→ **What you have to do**:
Please retype every record below exactly, leaving the pictures out.

◆ ◆ ◆ ◆ ◆ ◆ ◆

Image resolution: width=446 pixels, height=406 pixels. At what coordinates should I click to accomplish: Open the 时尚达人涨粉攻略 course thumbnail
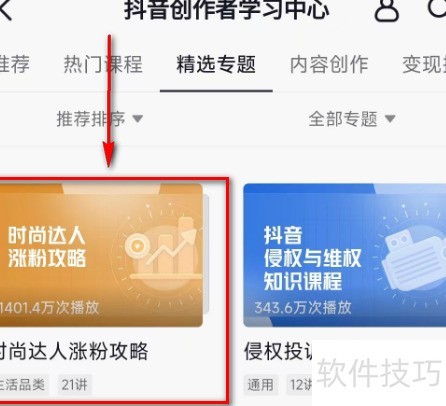coord(101,255)
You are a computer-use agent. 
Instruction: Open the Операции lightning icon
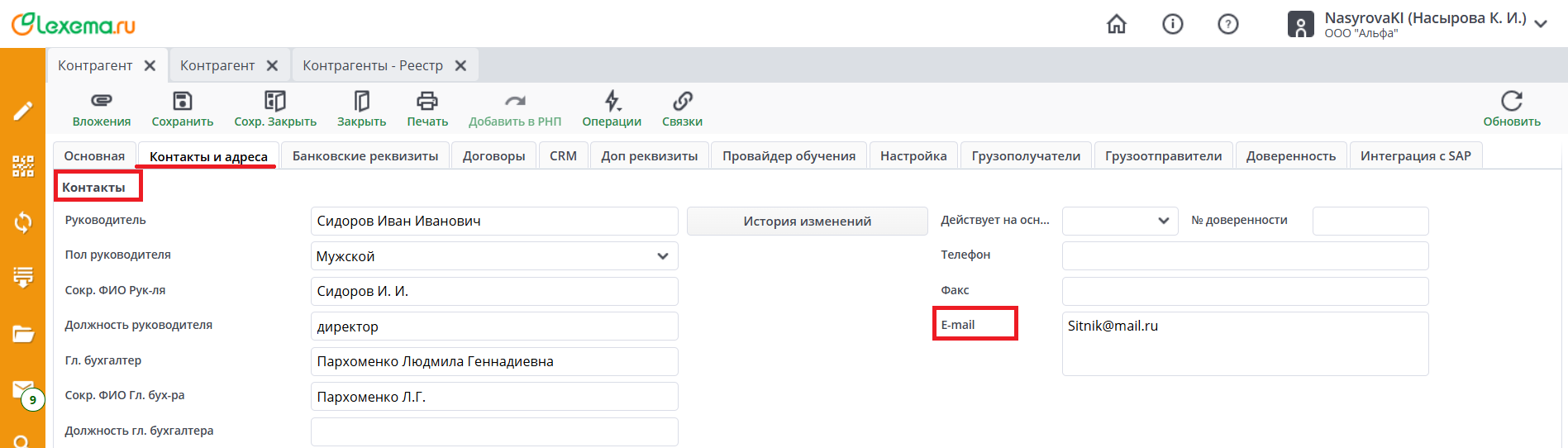pos(612,102)
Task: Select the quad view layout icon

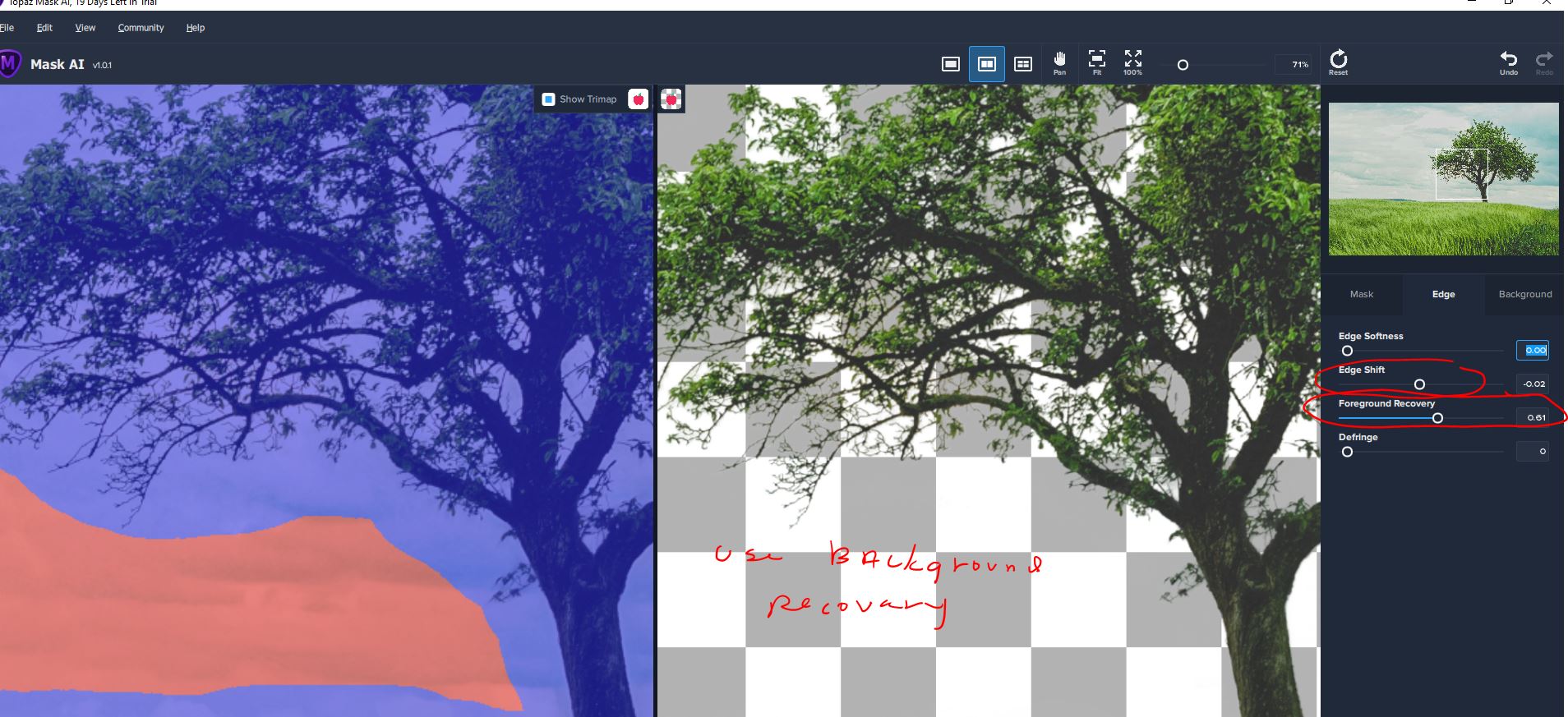Action: click(1022, 64)
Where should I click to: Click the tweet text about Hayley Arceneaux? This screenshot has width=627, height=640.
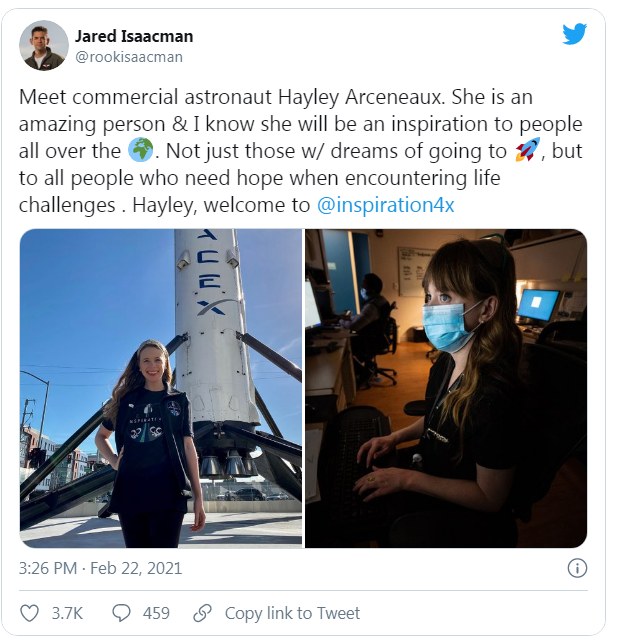[300, 151]
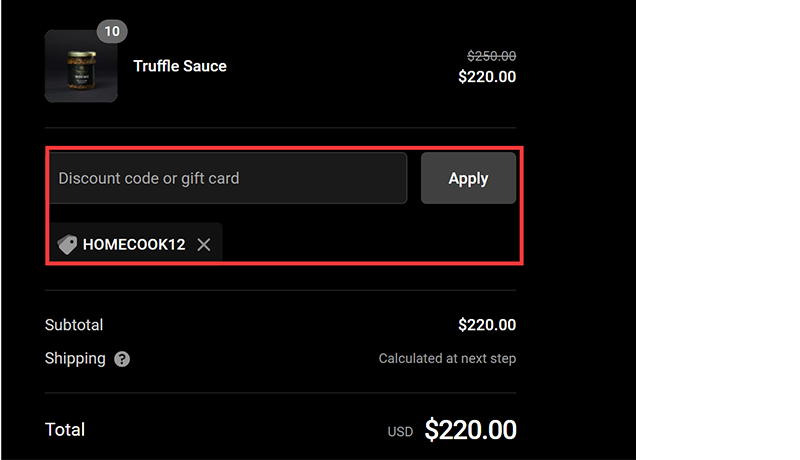800x460 pixels.
Task: Click the quantity badge showing 10
Action: tap(112, 31)
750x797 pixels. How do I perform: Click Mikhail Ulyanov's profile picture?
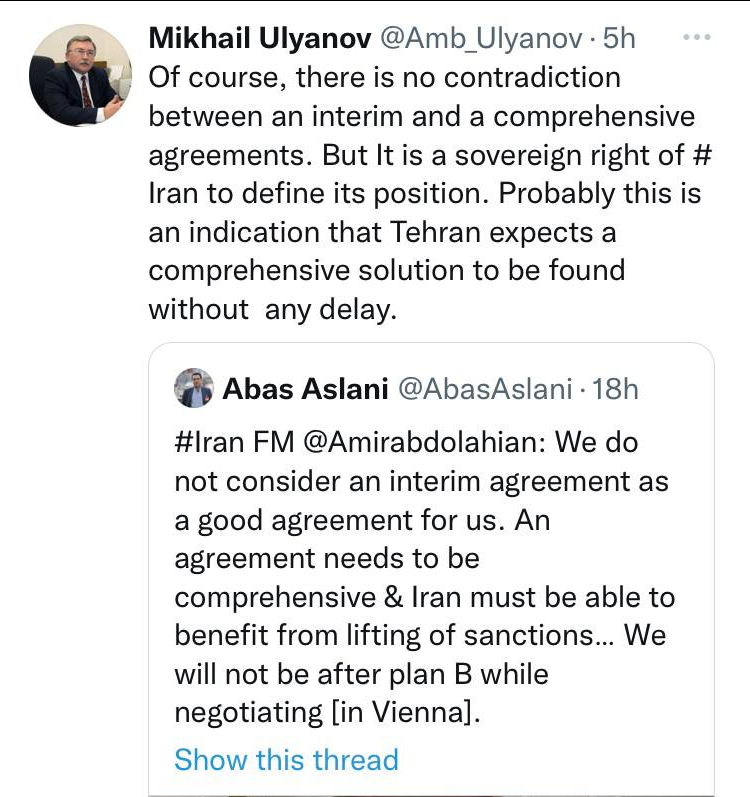coord(80,76)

◆ ◆ ◆ ◆ ◆ ◆ ◆

→ **Written response**:
Image resolution: width=446 pixels, height=406 pixels. At what coordinates should I click to accomplish: Open the 时尚达人涨粉攻略 course thumbnail
coord(101,255)
You are a computer-use agent. 
Instruction: Open the Операции lightning icon
pos(612,102)
Task: Select the quad view layout icon

Action: click(1022, 64)
Where should I click to: Click the tweet text about Hayley Arceneaux? This screenshot has width=627, height=640.
[300, 151]
800x460 pixels.
Task: Click the quantity badge showing 10
Action: tap(112, 31)
750x797 pixels. How do I perform: Click Mikhail Ulyanov's profile picture?
coord(80,76)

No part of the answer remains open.